Das Fenster

Wenn ich einen Satz, ein Kapitel oder ein Buch beendet habe, dann blicke ich oft aus dem Fenster der Bibliothek. Sie liegt auf einem Berg; ich sehe Wald und Felsen, ein Tal, und am Fuße der Berge eine Stadt.

Manchmal stelle ich mir vor, ich wäre auf der anderen Seite des Fensters, würde in die Bibliothek blicken und mir beim Schreiben, beim Lesen zusehen. Ich sehe mich, wie ich Zeitungen oder Bücher suche, sie aufschlage und sie wieder zurückstelle. Ich sehe, wie sie aus den Regalen genommen, nach draußen gebracht und mit anderen Büchern ersetzt werden. Vielleicht nach einem Jahrhundert ist die Bibliothek eine andere.

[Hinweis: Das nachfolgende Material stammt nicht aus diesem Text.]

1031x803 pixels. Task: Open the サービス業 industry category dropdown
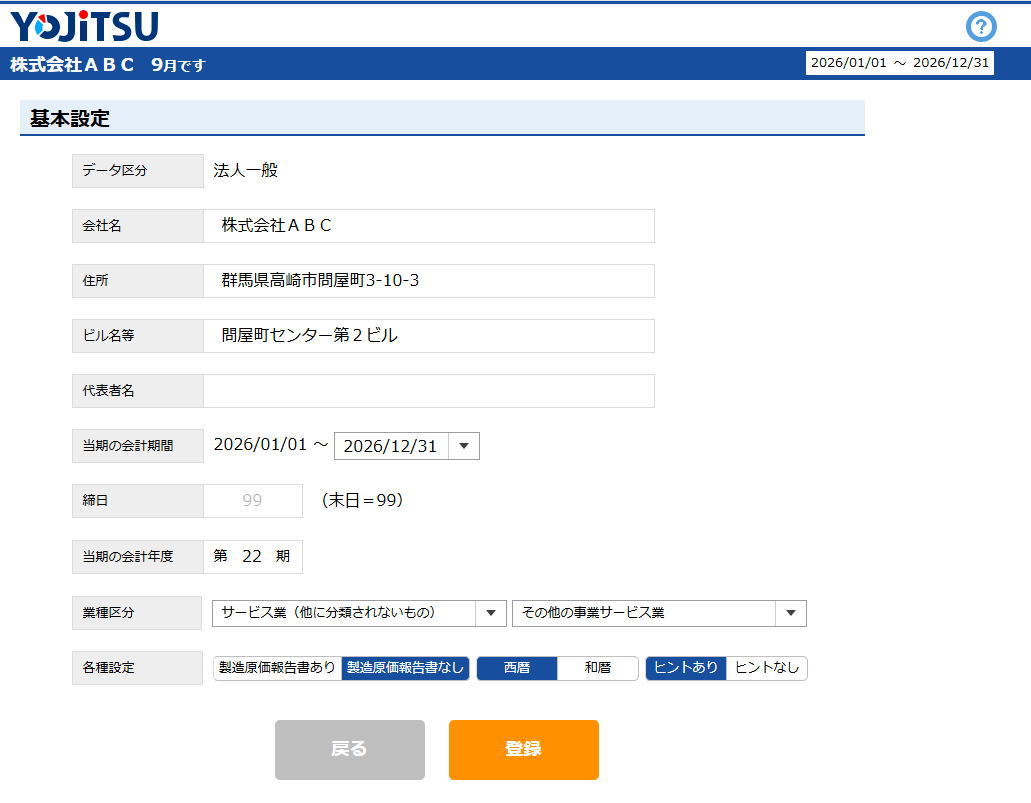pyautogui.click(x=359, y=613)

Und dann, eines Tages, sind die Bücher, ist die Bibliothek verschwunden. Zu beiden Seiten des Fensters: Berge, Himmel, Wind.

Patrick Beck
geb. 1975 in Zwickau, lebt nach Aufenthalten in Leipzig, Speyer und London in Dresden. Erzählungen, Essay und Dramatik u.a. in den Zeitschriften „randlos“, „Der Maulkorb“, „Die Brücke“ und „Ostragehege“ sowie am Staatsschauspiel Dresden. Swantegard (Hörspiel), ERATA 2008.

3 Kommentare

  1. De Profundis.

    Das Wintersemester lief sang- und klanglos aus. Es war die Zeit, in der ich morgens nicht wusste, ob ich im Wintermantel oder Blazer das Haus verlassen sollte, mich hinter dem Glas und Beton der Bibliothek verschanzte, um dann gegen Abend riesige Bücherberge, Fleisch gewordene elektronische Chiffren, nach Hause zu transportieren. Sonntag Vormittag im März läutete das Telefon. Es war Melisand. „Vyvyan“, begann sie zögernd, „Vyvyan, komm heute nachmittag zu mir, ich muss etwas mit dir bereden.
    Melisand hockte im Schneidersitz auf dem Sofa, das zugleich ihr Bett war. Leere Weinflaschen bildeten eine Serie auf den Fensterbänken und brachten das Tageslicht grün herein, so dass die Wand hinter dem Sofa schillerte. Sie las in Oscar Wildes „De Profundis“. Aus dem Ärmel ihres schwarzen Jäckchens zog sie ein Präservativ. Ich bekam Angst. Sie schüttelte den Kopf. „Er kommt, wie es ihm passt, er geht wie es ihm passt…“ Ich sah aus dem Fenster. Hier, wo riesige Löcher gähnten, sollten einst dieselben Glaspaläste stehen, von denen ich soeben einen verlassen hatte.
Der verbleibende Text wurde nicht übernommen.